А через несколько месяцев в моей жизни возник Кирилл. Да, именно возник. В дверь позвонили, и, открыв, я увидела незнакомца, очень похожего на портрет молодого геолога, недавно виденный на выставке в зале Союза художников. Геолог улыбался так, словно мы с ним давно знакомы и видеть меня для него огромное удовольствие. Какое-то время мы с ним смотрели глаза в глаза, и я понимала, что взгляд запомнится, даже если все это — простая ошибка, и молодой человек извинится, еще раз улыбнется на прощание и уйдет навсегда. «Простите, вы к кому?» — спросила я наконец, пытаясь вернуться к реальности. «К вам», — сказал он. «Проходите». Шагнув в прихожую, он стал вытаскивать какую-то папку: «Я, к сожалению, не успел еще раз перепечатать… вставок две: на пятнадцатой и тридцать третьей». Наткнувшись на мой удивленный взгляд, он звонко расхохотался: «Разве Екатерина Андреевна не сказала, что я приду?» — «Нет». — «Так что ж вы впускаете неизвестного человека?» — «Вы не похожи на домушника». — «А на кого же я похож?» — «На доброго вестника. И теперь я понимаю, что, скорее всего, вы бабушкин аспирант Кирилл Мельников, правильно?» Он дурашливо поклонился и стукнул пяткой о пятку. «Еще что-нибудь передать ей?» — «Нет. Только папку и вот эти разъяснения о вставках». — «На страницах пятнадцать и тридцать три. Передам. До свиданья». — «Всего хорошего».
«Почему ты тогда выставила меня за дверь?» — спрашивал он три недели спустя. Мы шли по набережной, куда — непонятно, бродили так чуть ли не каждый день. Снег таял, в воздухе нагретом… Словом, погода благоприятствовала. На предложение посидеть где-нибудь я отвечала отказом. Бродить, просто бродить по городу. Боже, какое это было счастье! «Ну так все-таки, почему?» — «Что — почему?» — «Почему ты тогда выставила меня за дверь? Ведь я тебе сразу понравился. На лице было написано, причем крупными буквами». Мы знакомы всего три недели, а кажется, будто всю жизнь; фантастика, думала я. Хотелось раскинуть руки и полететь, запеть от счастья. Но он ждал ответа на свой вопрос. «Кира, пойми, я двадцать девять лет прожила в очень странном мире. Все сразу не объяснишь». — «А ты попробуй!» В голосе слышалось легкое раздражение, но ему было не испортить моего блаженства.

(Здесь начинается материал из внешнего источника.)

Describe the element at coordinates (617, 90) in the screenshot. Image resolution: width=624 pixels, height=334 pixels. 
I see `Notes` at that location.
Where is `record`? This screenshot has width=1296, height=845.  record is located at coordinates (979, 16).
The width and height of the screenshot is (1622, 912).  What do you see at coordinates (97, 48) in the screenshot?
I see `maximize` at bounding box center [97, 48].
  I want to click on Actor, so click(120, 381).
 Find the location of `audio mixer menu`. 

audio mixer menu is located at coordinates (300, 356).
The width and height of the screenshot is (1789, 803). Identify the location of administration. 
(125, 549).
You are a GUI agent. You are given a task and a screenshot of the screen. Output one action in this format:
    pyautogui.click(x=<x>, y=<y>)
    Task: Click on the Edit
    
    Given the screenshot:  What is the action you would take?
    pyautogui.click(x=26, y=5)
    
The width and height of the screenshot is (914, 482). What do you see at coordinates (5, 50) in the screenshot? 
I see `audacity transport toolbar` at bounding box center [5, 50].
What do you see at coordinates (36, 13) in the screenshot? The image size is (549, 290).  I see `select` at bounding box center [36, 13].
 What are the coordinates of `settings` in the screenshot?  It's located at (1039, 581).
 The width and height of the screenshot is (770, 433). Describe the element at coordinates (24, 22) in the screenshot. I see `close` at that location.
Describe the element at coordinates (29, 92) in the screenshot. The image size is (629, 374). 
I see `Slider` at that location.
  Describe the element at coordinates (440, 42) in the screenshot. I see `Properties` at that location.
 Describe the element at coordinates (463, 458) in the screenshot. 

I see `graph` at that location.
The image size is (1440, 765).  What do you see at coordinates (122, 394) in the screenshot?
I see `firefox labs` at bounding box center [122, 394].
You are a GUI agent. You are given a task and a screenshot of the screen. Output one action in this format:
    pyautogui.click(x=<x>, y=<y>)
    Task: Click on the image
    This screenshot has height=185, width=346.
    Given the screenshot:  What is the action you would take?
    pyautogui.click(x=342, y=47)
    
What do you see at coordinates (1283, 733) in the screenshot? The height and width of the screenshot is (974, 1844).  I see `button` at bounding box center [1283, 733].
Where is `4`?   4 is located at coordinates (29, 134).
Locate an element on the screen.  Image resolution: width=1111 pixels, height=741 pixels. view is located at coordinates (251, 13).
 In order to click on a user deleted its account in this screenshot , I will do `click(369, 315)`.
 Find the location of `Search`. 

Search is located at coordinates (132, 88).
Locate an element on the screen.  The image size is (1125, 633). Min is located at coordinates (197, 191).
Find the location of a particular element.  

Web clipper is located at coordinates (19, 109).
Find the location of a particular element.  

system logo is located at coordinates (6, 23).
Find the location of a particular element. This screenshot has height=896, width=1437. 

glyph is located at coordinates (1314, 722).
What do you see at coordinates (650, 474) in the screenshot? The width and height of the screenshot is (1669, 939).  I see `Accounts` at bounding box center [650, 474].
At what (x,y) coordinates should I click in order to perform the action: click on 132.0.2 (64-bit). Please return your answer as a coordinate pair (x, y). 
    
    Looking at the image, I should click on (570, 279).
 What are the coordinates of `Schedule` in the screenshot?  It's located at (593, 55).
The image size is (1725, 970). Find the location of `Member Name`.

С первой же нашей прогулки я испытала удивительное, прежде мне незнакомое чувство слияния с людским потоком. Прежде, всегда, даже если толкали, я была не со всеми, а снаружи. Толпа могла быть отвратительной, или жалкой, или веселой — я всегда была вне. Рассматривала тех, кто рядом, с опаской, тоской, любопытством, иногда с плохо скрываемой завистью, но всегда только со стороны. А вот теперь вошла в общий круг. И лица мелькали со всех сторон, и все они мне нравились, и всех я принимала.